Поставщиком репертуара для новой труппы был Корнель. После «Мелиты» сыграли «Клитандра», «Вдову», «Галерею суда», «Служанку» и «Королевскую площадь», эти комедии забавляли народ, поскольку действие разворачивалось в точно обозначенных кварталах Парижа. Злые языки спрашивали у Мондори, не появятся ли вскоре на афишах кладбище Сен-Жан, фонтан «Самаритянка» и Большая Бойня. Но тот, заручившись протекцией графа де Белена, любовника жены Вилье, а вскоре и самого кардинала Ришелье, не обращал внимания на насмешки и взвешивал на руке кошелек со сборами, который с каждым днем становился все тяжелее. Фортуна была к нему благосклонна; публику радовала возможность выбирать между двумя театрами и двумя репертуарами. Как и королевскую труппу, труппу Марэ даже вызывали «на дом». На свадьбе герцога де Лавалетта она играла в Арсенале «Мелиту», мода на которую не проходила.

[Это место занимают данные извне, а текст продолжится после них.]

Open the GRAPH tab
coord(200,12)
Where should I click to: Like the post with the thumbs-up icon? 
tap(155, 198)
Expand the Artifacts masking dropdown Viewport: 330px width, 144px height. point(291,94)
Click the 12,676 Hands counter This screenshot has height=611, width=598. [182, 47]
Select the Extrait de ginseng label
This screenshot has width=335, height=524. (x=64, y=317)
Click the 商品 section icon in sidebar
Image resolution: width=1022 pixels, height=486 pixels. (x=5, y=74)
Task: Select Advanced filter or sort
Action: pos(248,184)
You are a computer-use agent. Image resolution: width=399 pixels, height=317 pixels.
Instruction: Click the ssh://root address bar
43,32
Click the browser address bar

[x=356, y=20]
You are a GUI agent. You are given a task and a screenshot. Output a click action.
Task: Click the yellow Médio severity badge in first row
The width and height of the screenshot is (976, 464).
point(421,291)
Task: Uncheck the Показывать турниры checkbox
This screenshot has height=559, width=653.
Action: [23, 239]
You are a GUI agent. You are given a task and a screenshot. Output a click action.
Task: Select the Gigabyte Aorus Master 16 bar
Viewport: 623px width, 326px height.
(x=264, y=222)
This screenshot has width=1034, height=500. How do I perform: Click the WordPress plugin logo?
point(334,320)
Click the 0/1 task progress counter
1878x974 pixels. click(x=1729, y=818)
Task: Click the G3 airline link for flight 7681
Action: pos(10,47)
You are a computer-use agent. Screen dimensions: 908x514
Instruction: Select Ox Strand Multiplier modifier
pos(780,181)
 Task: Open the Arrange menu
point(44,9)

Мондори со товарищи стали «королевской труппой Марэ»; с 1635 года они получали содержание в шесть тысяч ливров — вполовину меньше, чем «единственная королевская труппа» из Бургундского отеля, но все же неплохие деньги.

Бывшие бродячие актеры стали официальным парижским учреждением, стабильным и процветающим, пользующимся покровительством короля и его щедротами.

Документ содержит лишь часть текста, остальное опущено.